Medical researcher links brain chemistry to partner preference

Mohamed Kabbaj, an associate professor in Florida State's College of Medicine.

People who have autism, schizophrenia or similar disorders often lack the ability to form secure relationships. If that condition could be addressed at the molecular level, their overall health and quality of life could improve.

Florida State University College of Medicine researcher Mohamed Kabbaj published his latest social-relationship discoveries in Nature Neuroscience following a comprehensive study of brain behavior and partner preference.

Kabbaj studied chemical changes, or “epigenetic mechanisms,” that loosen chromatin structure in the prairie vole — a small mammal that typically forms lifelong bonds after a 16- to 24-hour mating period. Prairie voles, which protect one another from intruders and share parental duties, are often used as models to study social bonding, attachment and love in other animals, including humans.

“Prairie voles develop social monogamy,” said Kabbaj, an associate professor in the College of Medicine’s Department of Biomedical Sciences. “They cheat occasionally, but they always go back to their mate. That’s what makes them unique.”

This pair-bonding is associated with changes in brain chemistry after mating. With a drug injection, Kabbaj and his team were able to produce the same change even though the voles had not mated.

“It’s the first time anyone’s shown any epigenetic basis for partner preference,” Jeremy Day, a University of Alabama at Birmingham neuroepigeneticist who was not involved in the study, told The Scientist.

During the experiment, Kabbaj and his team first paired virgin female voles with male partners for six hours without allowing them to mate. Then they injected histone deacetylase inhibitors into the pleasure center of the brain, or nucleus accumbens. That injection caused the DNA and the proteins surrounding it (histones) to relax, allowing for increased expression of genes related to pleasure.

After the cohabitation period and the injection, the female vole displayed partner preference behavior for her paired male as if mating had occurred.

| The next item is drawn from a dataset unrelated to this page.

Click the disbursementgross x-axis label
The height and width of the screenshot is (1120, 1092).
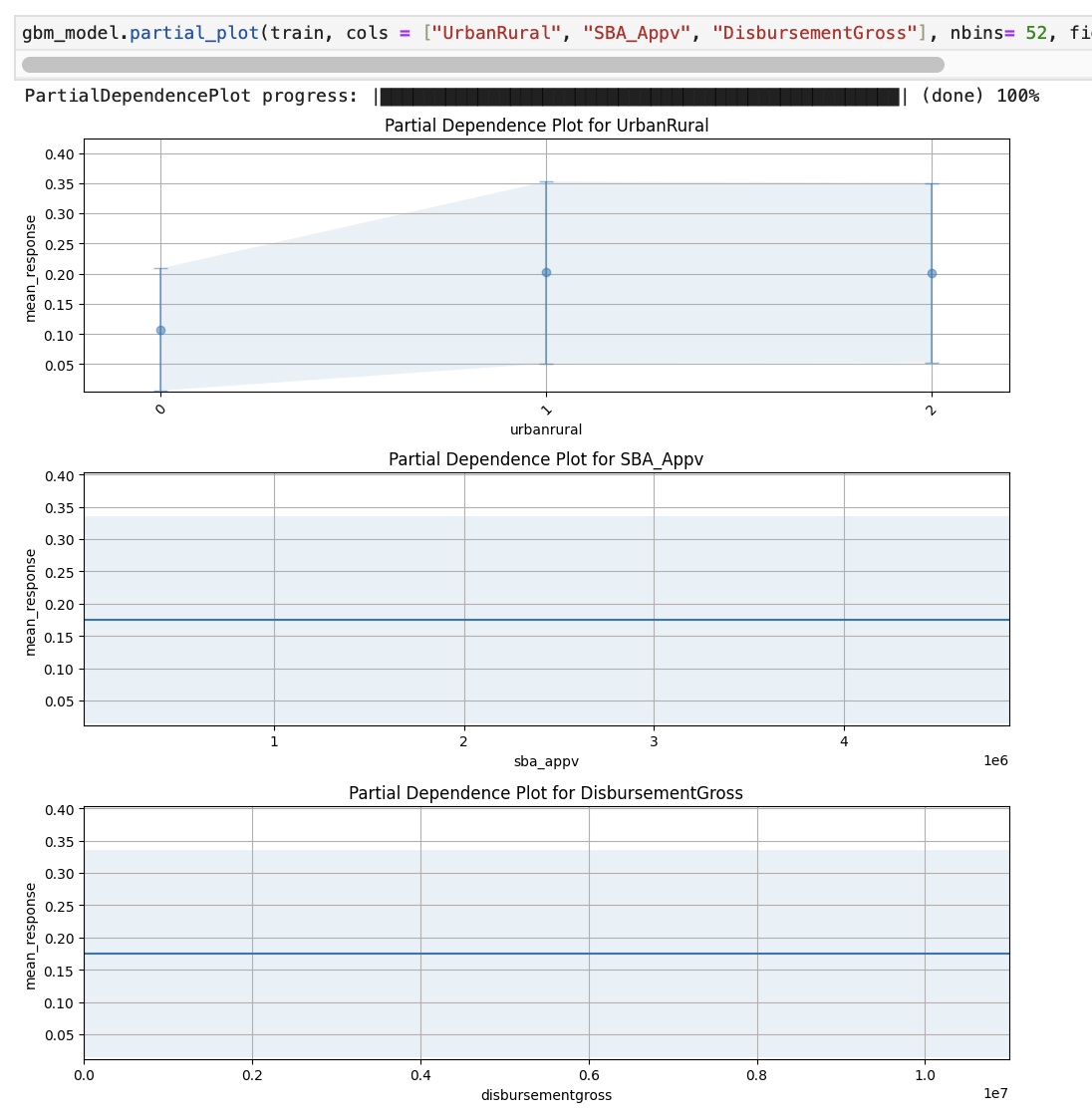pyautogui.click(x=546, y=1095)
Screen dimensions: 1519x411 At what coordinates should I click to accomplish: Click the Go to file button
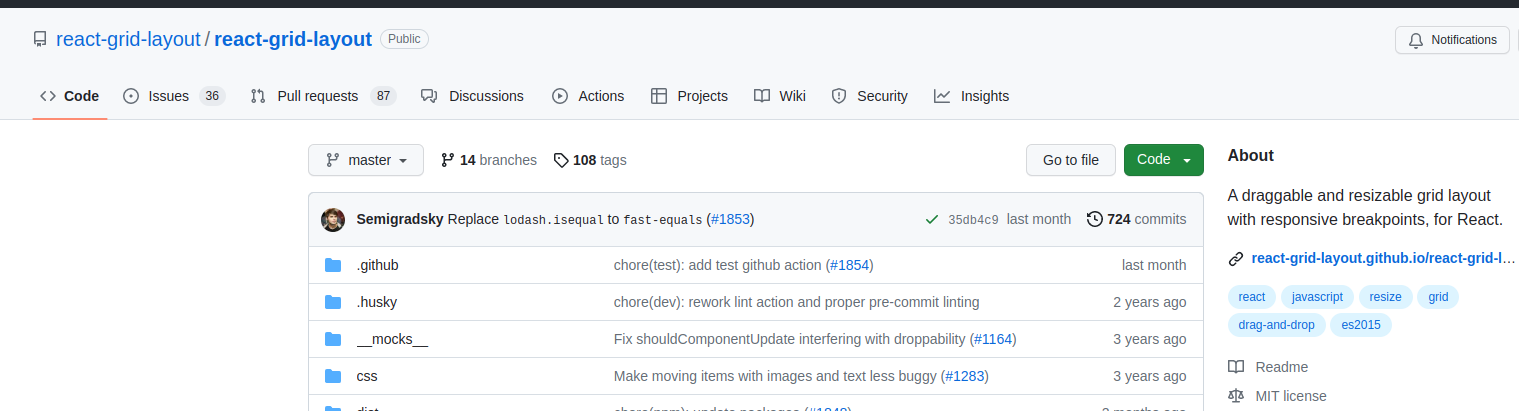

Kabbaj and his lab then examined the voles’ brains and saw the same neurobiological changes that take place in nature after the normal mating period: increased levels of the expression of genes related to pleasure and reward at the receptors that cause social attachment.

To determine whether the six-hour cohabitation period was required to produce the result, Kabbaj’s team tested the animals without pairing them with a male. They discovered that six-hour cohabitationplusthe drug was required to create the same permanent brain changes as seen after mating.

The next question Kabbaj and colleagues want to answer is what mechanisms maintain this bond for life.

“In humans, it has been shown that this social attachment — the formation of this strong couple, a healthy couple — leads to an increase in life expectancy, a reduction in psychological disorders, a stronger immune system and a stronger cardiovascular system,” Kabbaj said.

This advancement in understanding social attachment in light of epigenetic factors will further knowledge about how certain drugs can help those who lack these social abilities, improving their relationships and overall health.

“It should not be long before we can apply these findings to humans, because some of these drugs are used to treat cancer, epilepsy and other diseases already,” Kabbaj said. “One just has to study social attachment in patients treated with these drugs and expand them to other psychopathologies, like autism and schizophrenia. Social bonding may occur.”

The study was co-authored by FSU psychology Professor Zuoxin Wang, as well as researchers Hui Wang, Florian Duclot and Yan Liu, all of whom are associated with FSU’s interdisciplinary Program in Neuroscience. The study was supported by grants from the National Institute of Mental Health.